Hi there,
I have a pandas array that contains lists of tuples as shown below:
APP_chr21 GRIK1_chr21
SC01 [(215, 240), (62, 55)] [(97, 95), (152, 148)]
SC02 [(116, 123), (25, 17)] [(48, 39), (73, 71)]
SC03 [(122, 0), (40, 0)] [(51, 75), (97, 69)]
SC04 [(1, 157), (0, 42)] [(80, 70), (100, 96)]
I seem to be unable to save it to file and than reload it in its original state. Upon
>>> original_array.to_csv('test.csv')
>>> reloaded_array = pd.read_csv('test.csv', index_col=0, dtype=object)
all elements are converted from lists to strings even though I specify dtype=object
.
>>> print original_array
APP_chr21 GRIK1_chr21
SC01 [(215, 240), (62, 55)] [(97, 95), (152, 148)]
SC02 [(116, 123), (25, 17)] [(48, 39), (73, 71)]
SC03 [(122, 0), (40, 0)] [(51, 75), (97, 69)]
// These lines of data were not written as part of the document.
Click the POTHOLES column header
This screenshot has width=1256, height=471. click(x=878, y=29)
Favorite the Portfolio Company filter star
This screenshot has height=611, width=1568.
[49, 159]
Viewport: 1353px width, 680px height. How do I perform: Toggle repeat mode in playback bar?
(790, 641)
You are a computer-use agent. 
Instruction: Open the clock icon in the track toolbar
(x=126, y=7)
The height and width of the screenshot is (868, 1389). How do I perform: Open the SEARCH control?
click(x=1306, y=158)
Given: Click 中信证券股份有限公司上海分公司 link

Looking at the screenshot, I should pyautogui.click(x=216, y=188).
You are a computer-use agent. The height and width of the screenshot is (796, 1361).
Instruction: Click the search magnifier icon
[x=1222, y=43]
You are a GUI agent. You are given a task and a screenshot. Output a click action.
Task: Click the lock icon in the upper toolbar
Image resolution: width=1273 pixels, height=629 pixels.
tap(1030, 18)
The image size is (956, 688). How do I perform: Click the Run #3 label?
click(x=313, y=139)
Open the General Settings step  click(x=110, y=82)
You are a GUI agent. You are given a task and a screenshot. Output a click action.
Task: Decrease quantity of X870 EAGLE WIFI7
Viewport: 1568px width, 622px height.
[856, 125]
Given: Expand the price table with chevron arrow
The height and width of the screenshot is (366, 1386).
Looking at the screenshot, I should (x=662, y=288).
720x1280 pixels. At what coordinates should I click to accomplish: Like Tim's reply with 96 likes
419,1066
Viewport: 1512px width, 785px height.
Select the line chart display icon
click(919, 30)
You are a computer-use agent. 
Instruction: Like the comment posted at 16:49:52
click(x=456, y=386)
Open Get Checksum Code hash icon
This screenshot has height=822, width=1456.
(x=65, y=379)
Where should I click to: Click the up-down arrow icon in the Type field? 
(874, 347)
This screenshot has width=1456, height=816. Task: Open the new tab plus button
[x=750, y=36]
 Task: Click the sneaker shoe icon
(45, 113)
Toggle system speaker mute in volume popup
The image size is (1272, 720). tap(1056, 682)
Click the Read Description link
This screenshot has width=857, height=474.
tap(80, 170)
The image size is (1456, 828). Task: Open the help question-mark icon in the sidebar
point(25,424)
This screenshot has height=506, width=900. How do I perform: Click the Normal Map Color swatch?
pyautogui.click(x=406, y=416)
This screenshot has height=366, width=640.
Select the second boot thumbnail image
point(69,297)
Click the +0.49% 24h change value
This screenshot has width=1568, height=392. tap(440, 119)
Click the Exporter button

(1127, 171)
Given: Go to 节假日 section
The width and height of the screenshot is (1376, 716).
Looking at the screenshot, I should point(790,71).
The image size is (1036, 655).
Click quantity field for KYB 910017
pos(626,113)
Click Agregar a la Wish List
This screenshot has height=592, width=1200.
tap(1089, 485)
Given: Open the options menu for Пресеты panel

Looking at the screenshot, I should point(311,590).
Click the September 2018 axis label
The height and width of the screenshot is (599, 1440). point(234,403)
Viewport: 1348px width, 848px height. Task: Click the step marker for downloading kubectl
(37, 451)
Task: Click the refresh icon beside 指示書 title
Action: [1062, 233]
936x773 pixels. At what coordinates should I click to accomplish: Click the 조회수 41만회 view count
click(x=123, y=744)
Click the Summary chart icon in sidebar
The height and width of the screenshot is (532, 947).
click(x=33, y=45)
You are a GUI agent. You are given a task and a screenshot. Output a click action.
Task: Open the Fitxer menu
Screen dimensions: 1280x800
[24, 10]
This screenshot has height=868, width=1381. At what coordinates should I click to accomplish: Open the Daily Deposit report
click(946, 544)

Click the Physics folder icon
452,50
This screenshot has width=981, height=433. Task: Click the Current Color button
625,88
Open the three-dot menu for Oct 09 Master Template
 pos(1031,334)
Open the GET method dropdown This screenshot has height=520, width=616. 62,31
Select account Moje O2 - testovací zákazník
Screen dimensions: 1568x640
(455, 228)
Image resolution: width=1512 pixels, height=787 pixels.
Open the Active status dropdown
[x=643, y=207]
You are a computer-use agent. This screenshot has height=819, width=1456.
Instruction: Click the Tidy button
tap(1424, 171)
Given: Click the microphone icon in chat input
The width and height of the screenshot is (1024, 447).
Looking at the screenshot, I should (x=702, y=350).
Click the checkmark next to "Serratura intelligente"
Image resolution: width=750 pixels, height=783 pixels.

SC04 [(1, 157), (0, 42)] [(80, 70), (100, 96)]
>>> for element in original_array['APP_chr21']: print type(element)
<type 'list'>
<type 'list'>
<type 'list'>
<type 'list'>
>>> print reloaded_array
APP_chr21 GRIK1_chr21
SC01 [(215, 240), (62, 55)] [(97, 95), (152, 148)]
SC02 [(116, 123), (25, 17)] [(48, 39), (73, 71)]
SC03 [(122, 0), (40, 0)] [(51, 75), (97, 69)]
SC04 [(1, 157), (0, 42)] [(80, 70), (100, 96)]
>>> for element in reloaded_array['APP_chr21']: print type(element)
<type 'str'>
<type 'str'>
<type 'str'>
<type 'str'>
As a result of this behaviour it is impossible to further process the data.
I'm sure there must be an easy way to recreate the array in its original state from the csv file and was wondering if anyone could help.
Thanks a lot in advance,
mce
Comment From: jreback
CSV is not a high fidelity format. It cannot represent schema, rather it must be inferred.
Further storing list-likes in cells is quite inefficient and non-idiomatic.
You are fighting a losing battle here. You are better off exploding the columns, possibly with a multi-level column index, and/or representing this an nd data.